Aim of the exercise:
Once the pictures are set aside, copy everything else in the records exactly.

════════════════════

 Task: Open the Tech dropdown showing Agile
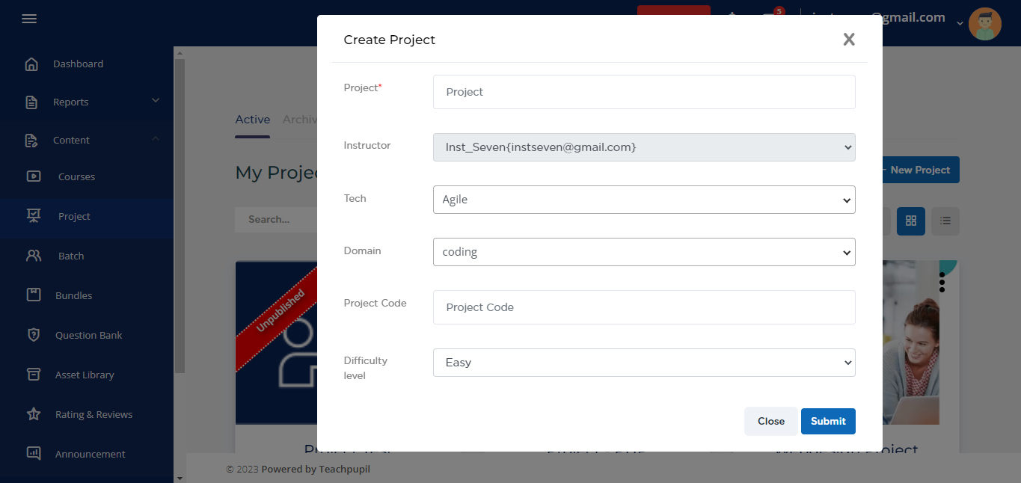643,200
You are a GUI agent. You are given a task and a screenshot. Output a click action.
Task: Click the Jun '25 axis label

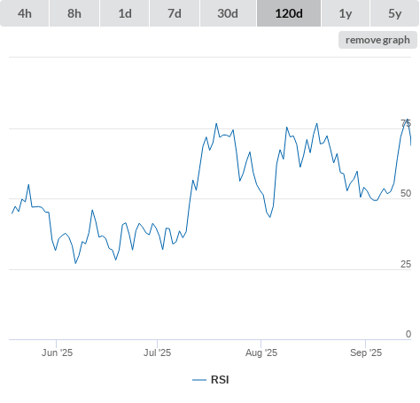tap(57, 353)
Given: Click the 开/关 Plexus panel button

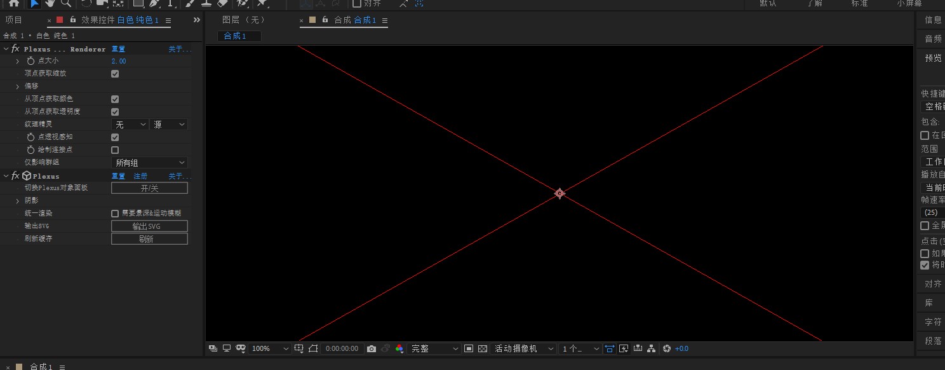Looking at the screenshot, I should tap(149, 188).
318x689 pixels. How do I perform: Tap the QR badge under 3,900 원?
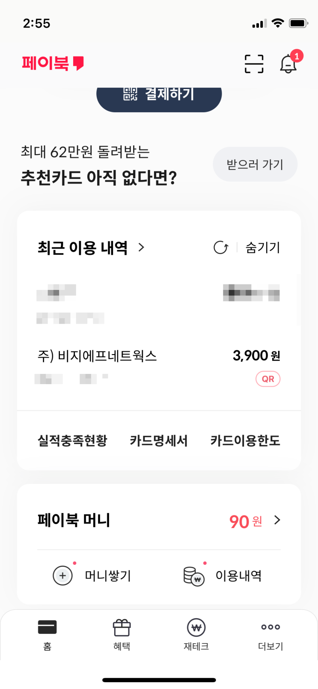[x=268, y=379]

════════════════════

Answer box:
 Task: Open the Tech dropdown showing Agile
643,200
You are a GUI agent. You are given a task and a screenshot. Output a click action.
Task: Click the Jun '25 axis label

tap(57, 353)
Given: Click the 开/关 Plexus panel button

Looking at the screenshot, I should tap(149, 188).
318x689 pixels. How do I perform: Tap the QR badge under 3,900 원?
[x=268, y=379]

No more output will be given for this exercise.